The second category is a harness design issue. The mock canned responses don't contain topic-specific words ("volcano", "lava", "robot") because the mock doesn't know about topics — it returns the same generic freeplay response for everything outside of drills. Scoring those keyword assertions in mock mode is meaningless. They should only run against real Claude in live mode.
This is actually a useful architectural distinction: mock mode validates routing (did the right backend get called?) and intent detection (did the right intent fire?). Live mode validates response quality (did Claude say something age-appropriate and educationally relevant?). Conflating the two in mock mode produces false failures.
I'm splitting the test criteria accordingly. Routing and intent tests run in both modes. Content and tone quality tests are live-only.

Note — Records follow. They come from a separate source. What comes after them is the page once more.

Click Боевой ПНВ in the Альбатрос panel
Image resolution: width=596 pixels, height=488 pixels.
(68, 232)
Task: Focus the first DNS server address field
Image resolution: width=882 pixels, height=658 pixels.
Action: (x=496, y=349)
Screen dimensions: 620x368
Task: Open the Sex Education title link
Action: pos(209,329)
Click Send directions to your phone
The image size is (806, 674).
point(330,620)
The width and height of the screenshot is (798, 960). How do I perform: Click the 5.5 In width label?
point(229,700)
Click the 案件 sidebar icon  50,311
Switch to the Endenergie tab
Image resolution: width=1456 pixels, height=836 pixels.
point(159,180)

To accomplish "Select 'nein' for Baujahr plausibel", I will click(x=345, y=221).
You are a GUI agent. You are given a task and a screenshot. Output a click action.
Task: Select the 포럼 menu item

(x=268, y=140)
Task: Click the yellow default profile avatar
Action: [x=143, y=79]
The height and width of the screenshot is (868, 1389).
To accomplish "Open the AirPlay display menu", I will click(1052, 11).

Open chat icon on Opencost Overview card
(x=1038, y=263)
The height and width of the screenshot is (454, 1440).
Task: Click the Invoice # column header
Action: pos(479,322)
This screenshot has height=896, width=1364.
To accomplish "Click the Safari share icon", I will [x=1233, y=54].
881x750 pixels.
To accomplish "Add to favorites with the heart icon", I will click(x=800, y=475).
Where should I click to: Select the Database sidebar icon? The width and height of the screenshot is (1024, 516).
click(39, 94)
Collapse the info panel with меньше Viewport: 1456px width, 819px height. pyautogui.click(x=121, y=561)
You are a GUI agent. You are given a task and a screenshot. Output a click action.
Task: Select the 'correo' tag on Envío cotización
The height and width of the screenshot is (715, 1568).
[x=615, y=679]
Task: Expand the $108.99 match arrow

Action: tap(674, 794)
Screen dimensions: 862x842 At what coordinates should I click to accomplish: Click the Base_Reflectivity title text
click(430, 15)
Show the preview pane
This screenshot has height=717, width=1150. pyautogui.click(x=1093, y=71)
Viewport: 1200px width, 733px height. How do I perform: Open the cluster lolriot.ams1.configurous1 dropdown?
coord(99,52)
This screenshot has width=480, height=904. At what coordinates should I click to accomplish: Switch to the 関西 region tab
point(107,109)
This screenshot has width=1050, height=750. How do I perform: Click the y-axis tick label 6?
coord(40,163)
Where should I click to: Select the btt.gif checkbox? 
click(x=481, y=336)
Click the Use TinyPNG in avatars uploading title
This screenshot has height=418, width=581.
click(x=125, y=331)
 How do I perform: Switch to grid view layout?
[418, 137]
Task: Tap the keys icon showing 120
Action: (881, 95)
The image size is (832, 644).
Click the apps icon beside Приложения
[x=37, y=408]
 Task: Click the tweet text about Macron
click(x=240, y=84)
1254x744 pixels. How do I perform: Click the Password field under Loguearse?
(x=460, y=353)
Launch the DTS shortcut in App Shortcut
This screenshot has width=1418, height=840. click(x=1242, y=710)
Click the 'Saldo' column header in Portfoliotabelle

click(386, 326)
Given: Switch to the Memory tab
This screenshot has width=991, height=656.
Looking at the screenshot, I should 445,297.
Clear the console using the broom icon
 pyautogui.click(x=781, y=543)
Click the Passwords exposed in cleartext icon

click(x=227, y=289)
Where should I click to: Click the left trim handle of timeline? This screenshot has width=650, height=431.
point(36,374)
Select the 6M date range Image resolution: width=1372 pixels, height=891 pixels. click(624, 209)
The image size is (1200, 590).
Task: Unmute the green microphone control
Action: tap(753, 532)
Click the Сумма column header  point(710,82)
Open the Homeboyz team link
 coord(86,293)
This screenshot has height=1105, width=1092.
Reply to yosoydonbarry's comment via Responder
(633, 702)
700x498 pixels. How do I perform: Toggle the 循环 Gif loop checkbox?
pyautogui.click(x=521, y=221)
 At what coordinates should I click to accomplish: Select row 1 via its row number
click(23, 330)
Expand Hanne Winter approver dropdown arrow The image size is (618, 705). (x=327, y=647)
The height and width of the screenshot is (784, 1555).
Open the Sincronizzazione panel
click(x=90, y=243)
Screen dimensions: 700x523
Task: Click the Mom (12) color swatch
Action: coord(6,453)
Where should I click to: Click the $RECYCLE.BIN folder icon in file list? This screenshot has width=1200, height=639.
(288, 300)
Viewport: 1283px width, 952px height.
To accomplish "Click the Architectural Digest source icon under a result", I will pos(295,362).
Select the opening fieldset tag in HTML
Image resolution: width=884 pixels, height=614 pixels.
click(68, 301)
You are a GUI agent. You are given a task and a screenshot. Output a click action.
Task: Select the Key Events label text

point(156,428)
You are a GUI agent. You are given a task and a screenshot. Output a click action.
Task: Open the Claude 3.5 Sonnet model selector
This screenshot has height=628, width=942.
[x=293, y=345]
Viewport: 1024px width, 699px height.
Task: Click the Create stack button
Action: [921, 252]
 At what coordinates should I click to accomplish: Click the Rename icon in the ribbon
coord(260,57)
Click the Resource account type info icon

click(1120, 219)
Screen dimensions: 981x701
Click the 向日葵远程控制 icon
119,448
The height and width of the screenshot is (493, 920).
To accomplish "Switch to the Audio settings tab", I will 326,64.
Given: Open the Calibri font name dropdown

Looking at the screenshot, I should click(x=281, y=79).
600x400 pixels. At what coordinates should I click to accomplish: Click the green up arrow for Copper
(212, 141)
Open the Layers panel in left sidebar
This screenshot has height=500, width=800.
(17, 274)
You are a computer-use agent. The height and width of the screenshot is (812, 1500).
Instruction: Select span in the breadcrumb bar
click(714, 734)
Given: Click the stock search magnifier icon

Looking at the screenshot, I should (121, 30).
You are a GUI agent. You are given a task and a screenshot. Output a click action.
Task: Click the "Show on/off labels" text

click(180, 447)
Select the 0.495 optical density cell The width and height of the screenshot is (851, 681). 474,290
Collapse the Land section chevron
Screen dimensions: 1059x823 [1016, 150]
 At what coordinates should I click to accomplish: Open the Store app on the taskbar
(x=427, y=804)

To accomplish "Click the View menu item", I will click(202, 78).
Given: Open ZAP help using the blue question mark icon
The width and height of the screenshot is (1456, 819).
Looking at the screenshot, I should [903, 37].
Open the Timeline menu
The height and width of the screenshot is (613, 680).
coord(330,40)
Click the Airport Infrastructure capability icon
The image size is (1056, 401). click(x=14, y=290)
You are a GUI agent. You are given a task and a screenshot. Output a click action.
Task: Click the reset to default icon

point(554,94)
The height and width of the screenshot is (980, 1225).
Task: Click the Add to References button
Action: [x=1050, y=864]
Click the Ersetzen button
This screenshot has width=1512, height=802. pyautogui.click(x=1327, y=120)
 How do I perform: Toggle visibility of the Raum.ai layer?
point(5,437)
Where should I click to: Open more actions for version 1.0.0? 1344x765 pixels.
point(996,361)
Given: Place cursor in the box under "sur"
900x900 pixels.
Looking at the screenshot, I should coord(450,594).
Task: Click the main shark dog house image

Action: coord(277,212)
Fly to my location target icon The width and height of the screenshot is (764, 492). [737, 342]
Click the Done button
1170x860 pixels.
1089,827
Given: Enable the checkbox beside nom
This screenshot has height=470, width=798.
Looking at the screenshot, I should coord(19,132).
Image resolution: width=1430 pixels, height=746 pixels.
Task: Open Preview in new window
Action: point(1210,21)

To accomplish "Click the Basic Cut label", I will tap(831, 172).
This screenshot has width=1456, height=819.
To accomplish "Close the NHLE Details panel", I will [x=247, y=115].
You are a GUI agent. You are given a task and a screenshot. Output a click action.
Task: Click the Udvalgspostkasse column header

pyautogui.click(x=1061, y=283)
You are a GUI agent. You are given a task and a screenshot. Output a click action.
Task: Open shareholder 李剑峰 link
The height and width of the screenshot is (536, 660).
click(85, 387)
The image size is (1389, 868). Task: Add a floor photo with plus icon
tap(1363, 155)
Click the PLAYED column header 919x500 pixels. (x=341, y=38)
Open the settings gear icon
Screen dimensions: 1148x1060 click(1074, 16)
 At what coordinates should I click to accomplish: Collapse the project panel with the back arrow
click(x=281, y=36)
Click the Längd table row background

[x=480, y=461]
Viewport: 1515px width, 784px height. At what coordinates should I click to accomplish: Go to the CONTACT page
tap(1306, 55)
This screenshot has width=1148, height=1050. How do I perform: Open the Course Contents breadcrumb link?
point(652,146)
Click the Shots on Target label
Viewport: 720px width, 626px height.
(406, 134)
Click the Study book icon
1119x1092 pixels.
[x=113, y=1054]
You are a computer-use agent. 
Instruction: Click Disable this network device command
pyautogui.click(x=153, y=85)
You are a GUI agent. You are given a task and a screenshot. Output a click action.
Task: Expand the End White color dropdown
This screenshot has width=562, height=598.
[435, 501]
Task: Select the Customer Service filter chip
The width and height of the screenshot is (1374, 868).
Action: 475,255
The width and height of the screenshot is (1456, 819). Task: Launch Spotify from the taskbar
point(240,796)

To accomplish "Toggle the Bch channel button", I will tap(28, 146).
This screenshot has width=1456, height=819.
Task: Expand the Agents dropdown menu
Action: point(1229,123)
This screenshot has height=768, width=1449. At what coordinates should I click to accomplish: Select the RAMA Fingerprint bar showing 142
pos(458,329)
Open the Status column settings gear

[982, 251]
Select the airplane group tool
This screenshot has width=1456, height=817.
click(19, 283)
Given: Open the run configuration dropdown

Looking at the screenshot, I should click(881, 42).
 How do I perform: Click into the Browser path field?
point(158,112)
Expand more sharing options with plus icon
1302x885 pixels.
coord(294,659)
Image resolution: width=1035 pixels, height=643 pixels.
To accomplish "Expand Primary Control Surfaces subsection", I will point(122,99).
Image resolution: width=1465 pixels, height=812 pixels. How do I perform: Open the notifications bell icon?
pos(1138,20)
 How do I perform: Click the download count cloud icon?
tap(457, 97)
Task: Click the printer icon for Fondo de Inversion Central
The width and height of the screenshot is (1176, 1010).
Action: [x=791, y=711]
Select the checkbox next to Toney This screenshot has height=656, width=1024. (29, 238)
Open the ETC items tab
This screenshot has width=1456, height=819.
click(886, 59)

Update: 7/9 passing, 0 failures
After a few hours of iteration — fixing intent signatures, correcting the drill state machine, marking content assertions as live-only — the text emulator is at 7/9 workflows passing with 0 failures in mock mode. The 2 remaining warnings are genuine behavioral findings:
- A topic-change question asked mid-drill (like "what's the biggest dragon ever?") routes to the Ollama drill backend instead of Claude's creative path. In the real system this would be handled by the LLM context — Blip would recognize it's off-topic and respond with that. The mock doesn't have that context, so it routes wrong. This is a known emulator limitation for now.
- The mock "I don't know" response in the spelling drill doesn't have enough encouraging-tone signal words. This is a mock content gap that'll be verified in live mode.
The workflows now cover 50 turns across 9 interaction types: math drills, spelling, speech therapy, ADHD patterns, boundary pushing, multi-child switching, parent mode, freeplay, and edge cases. Intent routing and backend selection are tested on every turn.
Next: run the full workflow suite against live Claude API and score the response quality. That's where the real signal is — whether the content is age-appropriate, encouraging without being saccharine, and educationally accurate. The mock mode test harness will serve as the regression baseline.